### Task instructions
Please print the passage on the author's preface word for word, starting at the words "There is yet" and stopping after "the following remarks.".

### Passage to read
____

There is yet another exceptionable form of expression, too important to be left unnoticed. In a part of the preface which we have already quoted in another connection, the author says, "you find the lover of sin arguing-that, whatever his crimes may be, it is clearly unreasonable to keep him everlastingly in the fire as a punishment for them." Were this all, it might be construed as only bringing forward an objection of "unreasonable and foolish men." But in the same sentence are grouped other complaints which the author manifestly considers to be founded in truth. He thus gives the sanction of his approbation to this. Accordingly in the Essay on "the Elements of Future Happiness and Misery," he has the following remarks.

____

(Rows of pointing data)

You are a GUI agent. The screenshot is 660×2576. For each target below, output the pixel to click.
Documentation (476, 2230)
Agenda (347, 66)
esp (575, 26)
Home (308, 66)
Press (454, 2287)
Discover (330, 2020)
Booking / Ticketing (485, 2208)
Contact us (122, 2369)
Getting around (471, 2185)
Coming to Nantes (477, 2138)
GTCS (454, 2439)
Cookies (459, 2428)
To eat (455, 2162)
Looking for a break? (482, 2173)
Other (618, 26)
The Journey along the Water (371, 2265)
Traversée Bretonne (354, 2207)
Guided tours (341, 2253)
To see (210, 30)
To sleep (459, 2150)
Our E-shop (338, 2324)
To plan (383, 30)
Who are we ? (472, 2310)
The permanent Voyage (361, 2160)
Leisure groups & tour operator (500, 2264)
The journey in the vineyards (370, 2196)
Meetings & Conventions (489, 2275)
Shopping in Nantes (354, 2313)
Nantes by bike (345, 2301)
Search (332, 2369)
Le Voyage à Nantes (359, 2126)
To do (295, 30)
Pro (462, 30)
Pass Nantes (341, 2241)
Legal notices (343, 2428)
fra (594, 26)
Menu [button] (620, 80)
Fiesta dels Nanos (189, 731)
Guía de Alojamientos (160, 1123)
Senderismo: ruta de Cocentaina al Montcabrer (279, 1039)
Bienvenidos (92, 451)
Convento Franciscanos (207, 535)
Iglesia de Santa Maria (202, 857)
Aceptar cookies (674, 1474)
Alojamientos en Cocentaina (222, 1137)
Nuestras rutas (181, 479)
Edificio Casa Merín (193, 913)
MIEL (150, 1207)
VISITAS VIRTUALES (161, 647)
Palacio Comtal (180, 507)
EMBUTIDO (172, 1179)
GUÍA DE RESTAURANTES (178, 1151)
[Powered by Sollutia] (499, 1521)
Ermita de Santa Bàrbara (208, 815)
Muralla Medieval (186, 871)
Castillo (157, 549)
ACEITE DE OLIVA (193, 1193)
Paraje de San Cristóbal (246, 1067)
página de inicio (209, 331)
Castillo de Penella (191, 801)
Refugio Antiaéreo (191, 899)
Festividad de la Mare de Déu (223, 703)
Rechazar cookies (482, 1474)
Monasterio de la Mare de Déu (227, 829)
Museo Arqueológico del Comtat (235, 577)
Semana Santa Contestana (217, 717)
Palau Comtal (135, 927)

____

### Completed exercise
There is yet another exceptionable form of expression, too important to be left unnoticed. In a part of the preface which we have already quoted in another connection, the author says, "you find the lover of sin arguing-that, whatever his crimes may be, it is clearly unreasonable to keep him everlastingly in the fire as a punishment for them." Were this all, it might be construed as only bringing forward an objection of "unreasonable and foolish men." But in the same sentence are grouped other complaints which the author manifestly considers to be founded in truth. He thus gives the sanction of his approbation to this. Accordingly in the Essay on "the Elements of Future Happiness and Misery," he has the following remarks.